Xarelto (Rivaroxaban) is a recently approved drug for use as an anticoagulant, blood thinner, and this case is one more in a growing number of lawsuits against Janssen, J&J, and Bayer AG, that maintain that this medication is unreasonably dangerous. (See our detailed discussion of Xarelto)
Ms. Boynton of California, alleges that she almost died after using Xarelto, due to uncontrolled hemorrhaging. She began use of the drug in April 2012 and had a bleeding incident just 4 months later, in August 2012. Her case alleges that she suffered permanent and lasting injuries, including life-threatening bleeding, and will require lifelong medical treatment as a result of her use of the drug.
This case also alleges that the manufacturers failed to properly test the drug before releasing it to the public and concealed knowledge of the drug’s defects from patients, medical providers, regulatory agencies, and the public at large.
Anticoagulants are prescribed for patients who experience Atrial Fibrillation, or AFib. Anticoagulants are used to reduce the possibility of stroke and blood clots in such patients. One of the earliest anticoagulants to be used was Coumadin, or warfarin. It was effective but required monthly testing, and in many cases changes to diet to be most effective.

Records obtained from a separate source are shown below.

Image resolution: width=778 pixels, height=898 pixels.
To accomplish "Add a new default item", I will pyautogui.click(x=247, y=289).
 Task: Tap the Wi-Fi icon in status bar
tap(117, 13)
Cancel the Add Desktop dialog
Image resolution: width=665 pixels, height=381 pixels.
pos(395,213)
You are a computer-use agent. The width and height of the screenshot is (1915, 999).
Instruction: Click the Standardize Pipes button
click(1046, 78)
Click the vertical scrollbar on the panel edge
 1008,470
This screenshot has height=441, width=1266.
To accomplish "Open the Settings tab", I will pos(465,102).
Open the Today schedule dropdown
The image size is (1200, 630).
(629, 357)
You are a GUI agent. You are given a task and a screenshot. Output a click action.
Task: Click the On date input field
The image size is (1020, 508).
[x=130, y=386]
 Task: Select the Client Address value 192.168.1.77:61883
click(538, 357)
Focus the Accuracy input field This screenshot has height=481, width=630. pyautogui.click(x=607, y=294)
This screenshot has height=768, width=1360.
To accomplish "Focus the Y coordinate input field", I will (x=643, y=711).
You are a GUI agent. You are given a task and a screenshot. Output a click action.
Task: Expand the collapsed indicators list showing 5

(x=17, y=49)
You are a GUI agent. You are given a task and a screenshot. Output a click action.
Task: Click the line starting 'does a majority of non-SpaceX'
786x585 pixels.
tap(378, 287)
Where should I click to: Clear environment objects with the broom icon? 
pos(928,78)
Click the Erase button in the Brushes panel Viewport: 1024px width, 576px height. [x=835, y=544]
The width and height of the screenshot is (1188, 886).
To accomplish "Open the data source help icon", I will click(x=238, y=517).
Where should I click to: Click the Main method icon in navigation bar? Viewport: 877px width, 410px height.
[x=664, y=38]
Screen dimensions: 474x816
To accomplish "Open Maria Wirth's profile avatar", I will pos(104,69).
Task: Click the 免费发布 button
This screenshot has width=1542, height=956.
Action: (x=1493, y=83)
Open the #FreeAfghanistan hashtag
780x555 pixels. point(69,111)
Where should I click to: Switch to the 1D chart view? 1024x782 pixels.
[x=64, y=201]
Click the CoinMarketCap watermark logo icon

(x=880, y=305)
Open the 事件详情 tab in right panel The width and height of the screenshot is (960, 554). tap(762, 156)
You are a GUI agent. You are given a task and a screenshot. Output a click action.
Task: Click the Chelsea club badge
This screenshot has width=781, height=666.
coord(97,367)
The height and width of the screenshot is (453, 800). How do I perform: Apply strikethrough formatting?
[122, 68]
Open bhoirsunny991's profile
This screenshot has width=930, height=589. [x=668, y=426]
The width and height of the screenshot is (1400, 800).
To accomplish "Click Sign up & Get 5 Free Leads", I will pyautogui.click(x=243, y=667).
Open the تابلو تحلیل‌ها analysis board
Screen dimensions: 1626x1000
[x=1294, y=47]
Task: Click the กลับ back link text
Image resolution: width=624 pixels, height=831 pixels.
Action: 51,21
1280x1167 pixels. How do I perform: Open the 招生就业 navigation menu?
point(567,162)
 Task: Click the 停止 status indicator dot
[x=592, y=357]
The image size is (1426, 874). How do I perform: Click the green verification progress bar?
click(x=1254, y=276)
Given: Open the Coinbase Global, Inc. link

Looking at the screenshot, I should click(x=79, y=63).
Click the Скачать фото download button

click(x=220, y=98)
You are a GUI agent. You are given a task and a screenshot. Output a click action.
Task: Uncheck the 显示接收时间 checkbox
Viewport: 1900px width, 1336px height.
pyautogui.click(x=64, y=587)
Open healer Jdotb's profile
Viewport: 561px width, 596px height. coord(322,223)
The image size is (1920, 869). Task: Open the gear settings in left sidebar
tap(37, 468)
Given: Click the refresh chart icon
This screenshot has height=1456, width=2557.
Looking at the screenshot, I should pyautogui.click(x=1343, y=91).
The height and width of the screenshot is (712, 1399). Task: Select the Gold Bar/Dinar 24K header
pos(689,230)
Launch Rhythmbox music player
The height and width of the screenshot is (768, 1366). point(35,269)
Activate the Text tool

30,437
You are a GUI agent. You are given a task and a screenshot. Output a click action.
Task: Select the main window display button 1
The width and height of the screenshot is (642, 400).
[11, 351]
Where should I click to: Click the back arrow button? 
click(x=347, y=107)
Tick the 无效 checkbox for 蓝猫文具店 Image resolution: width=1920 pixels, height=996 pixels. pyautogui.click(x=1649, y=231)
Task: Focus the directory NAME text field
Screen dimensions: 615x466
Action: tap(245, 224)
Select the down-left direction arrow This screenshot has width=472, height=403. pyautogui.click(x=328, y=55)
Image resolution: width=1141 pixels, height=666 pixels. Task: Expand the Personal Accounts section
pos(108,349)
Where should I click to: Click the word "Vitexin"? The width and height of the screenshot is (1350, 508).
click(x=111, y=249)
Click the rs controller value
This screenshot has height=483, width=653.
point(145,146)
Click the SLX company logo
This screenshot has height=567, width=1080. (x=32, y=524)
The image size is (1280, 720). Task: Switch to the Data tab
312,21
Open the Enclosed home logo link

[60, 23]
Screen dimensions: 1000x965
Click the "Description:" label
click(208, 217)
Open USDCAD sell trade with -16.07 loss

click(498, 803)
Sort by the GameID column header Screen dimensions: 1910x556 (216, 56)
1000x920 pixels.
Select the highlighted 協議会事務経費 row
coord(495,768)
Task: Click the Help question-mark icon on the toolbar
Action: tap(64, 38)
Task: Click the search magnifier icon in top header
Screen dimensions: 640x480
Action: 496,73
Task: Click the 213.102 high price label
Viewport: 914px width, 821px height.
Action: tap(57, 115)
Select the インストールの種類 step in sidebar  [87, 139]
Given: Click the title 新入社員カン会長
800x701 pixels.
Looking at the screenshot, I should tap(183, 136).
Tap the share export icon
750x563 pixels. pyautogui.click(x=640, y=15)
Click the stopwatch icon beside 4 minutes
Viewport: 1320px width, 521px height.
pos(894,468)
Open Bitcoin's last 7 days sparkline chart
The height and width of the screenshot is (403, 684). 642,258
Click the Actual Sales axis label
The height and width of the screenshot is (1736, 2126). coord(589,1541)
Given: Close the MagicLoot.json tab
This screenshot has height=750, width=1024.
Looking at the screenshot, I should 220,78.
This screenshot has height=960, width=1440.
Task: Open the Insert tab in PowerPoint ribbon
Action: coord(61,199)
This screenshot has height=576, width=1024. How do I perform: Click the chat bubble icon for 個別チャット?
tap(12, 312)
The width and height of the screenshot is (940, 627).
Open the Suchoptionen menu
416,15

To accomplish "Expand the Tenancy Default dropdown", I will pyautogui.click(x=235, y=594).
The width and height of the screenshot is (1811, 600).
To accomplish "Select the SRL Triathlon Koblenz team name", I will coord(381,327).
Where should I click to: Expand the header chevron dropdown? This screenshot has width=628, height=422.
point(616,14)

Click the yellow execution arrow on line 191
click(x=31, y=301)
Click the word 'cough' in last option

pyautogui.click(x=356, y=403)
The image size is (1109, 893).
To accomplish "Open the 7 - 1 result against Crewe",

Warfarin also has side effects of bleeding, but the effects of the drug could be reversed through the use of Vitamin K. The newer anticoagulant medications, such as Pradaxa and Xarelto, are a class of drugs known as direct thrombic inhibitors. These drugs don’t require testing or dietary changes to be effective, but to date, there is no known reversal agent available to stop bleeding.